Hening. Tentu saja. Siapa yang mau menjawabku. Arwahnya? Lebih bagus begini sebenarnya, artinya ia benar-benar pergi dengan tenang. Qarin*-nya pun tidak menjadi arwah yang gentayangan. Tapi aku masih tidak rela menerima kenyataan ini begitu saja.

Aku melirik ke tas di tanganku yang tadi diberikan Fei padaku.

"Teteh minta ini diberikan pada Kak Axel bila terjadi sesuatu padanya. Kalau dia selamat, dia sendiri yang akan memberikannya. Pokoknya ini punya Kak Axel sekarang."

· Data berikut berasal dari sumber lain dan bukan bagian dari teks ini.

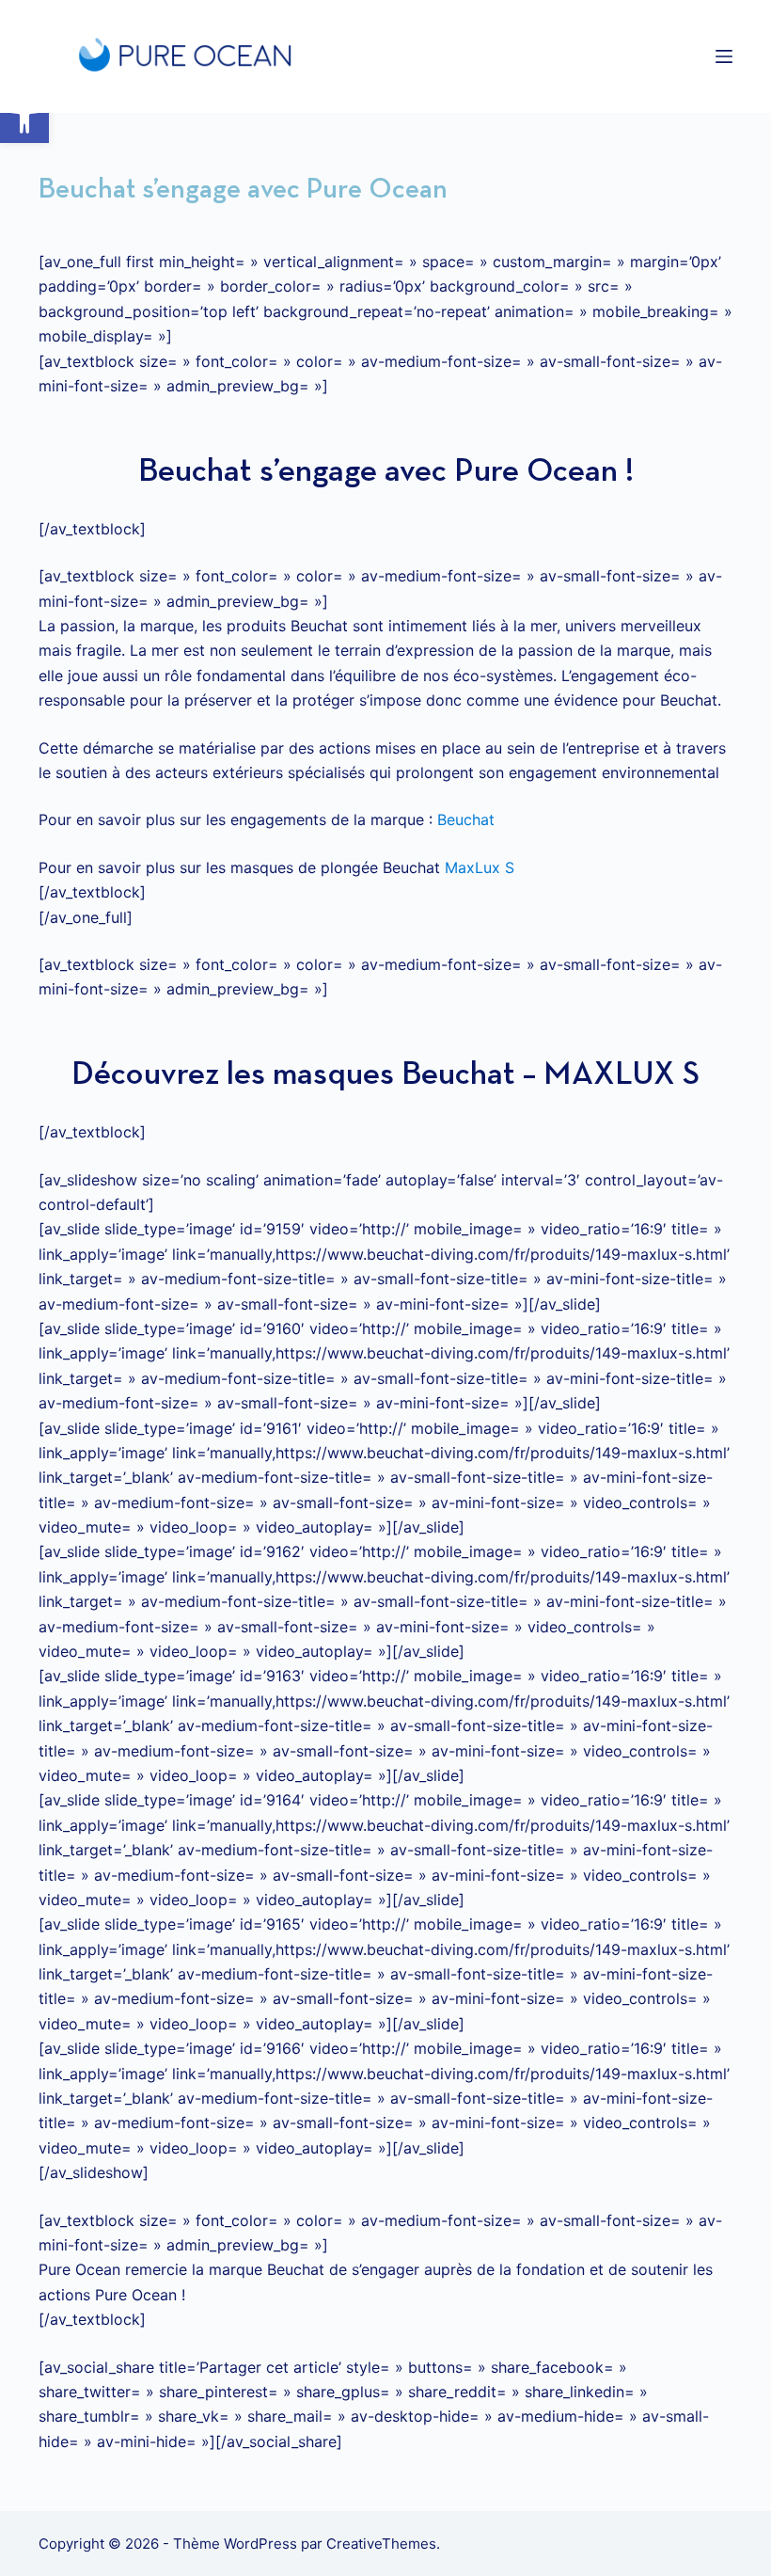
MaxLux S (479, 867)
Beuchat (466, 819)
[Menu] (724, 56)
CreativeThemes (381, 2543)
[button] (24, 118)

Tas pinggang berwarna hitam yang selalu Nata pakai ke mana-mana. Ada tali untuk dikaitkan ke paha juga. Berat. Pasti ada isinya.

Adzan Dzuhur terdengar. Aku berlutut mengelus batu nisan. "See you, aku akan kemari lagi next time. Aku masih harus memberikan lavender dari kebun padamu. Rest in peace, Nata."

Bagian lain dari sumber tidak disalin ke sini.